Rob discussed themes explored by his 2018 book Cultural Evolution and its Discontents: Cognitive Overload, Parasitic Cultures, and the Humanistic Cure (Routledge). Writing in the Los Angeles Review of Books, Brandeis English professor William Flesch described the book as “synthesiz[ing] a number of recent or relatively recent insights in literary theory, psychoanalysis, evolutionary psychology, and behavioral economics to argue for the value of the arts. In a nutshell, resistance is for Watson their true vocation. To paraphrase Paul de Man, they demystify the discourses that would seek to demystify them.”

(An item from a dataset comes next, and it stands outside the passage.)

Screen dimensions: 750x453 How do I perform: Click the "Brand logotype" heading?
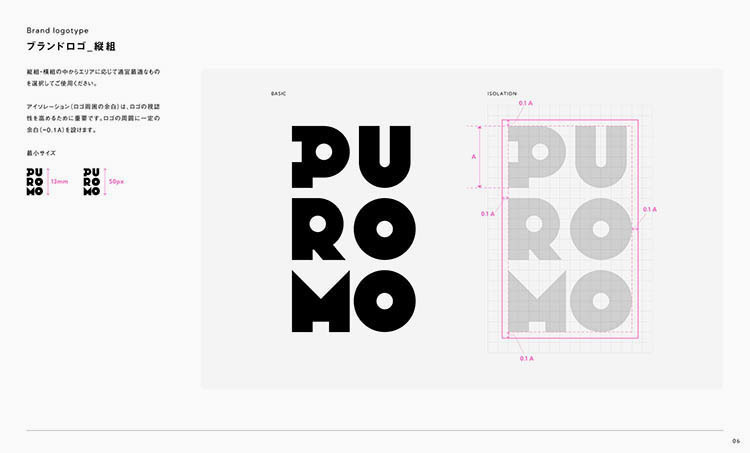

Chip writes about an upcoming book, Peacebuilding Paradigms (Cambridge Core), due later this year: “The book describes academic polarization in the study of international relations and peacebuilding. Relying on specialists in each of seven different paradigms of how to understand international politics and relations, each usually self-limited to its own terminology and communications networks, the book seeks to show significant, though not complete, commonalities among these disparate and isolated research frameworks. As with the counterpart political polarization afflicting many Western countries and other regions, there is usually much more in common that needs [to be] identified and utilized. . . . By sharing ideas held in common among these different paradigms, international relations scholars, like their political counterparts, would be wise to find actual common ground in their own enlightened self-interest and for the benefit of conflict preemption and peacebuilding.”
As always, I welcome your news, and I wish you all peace and health amid these trying times.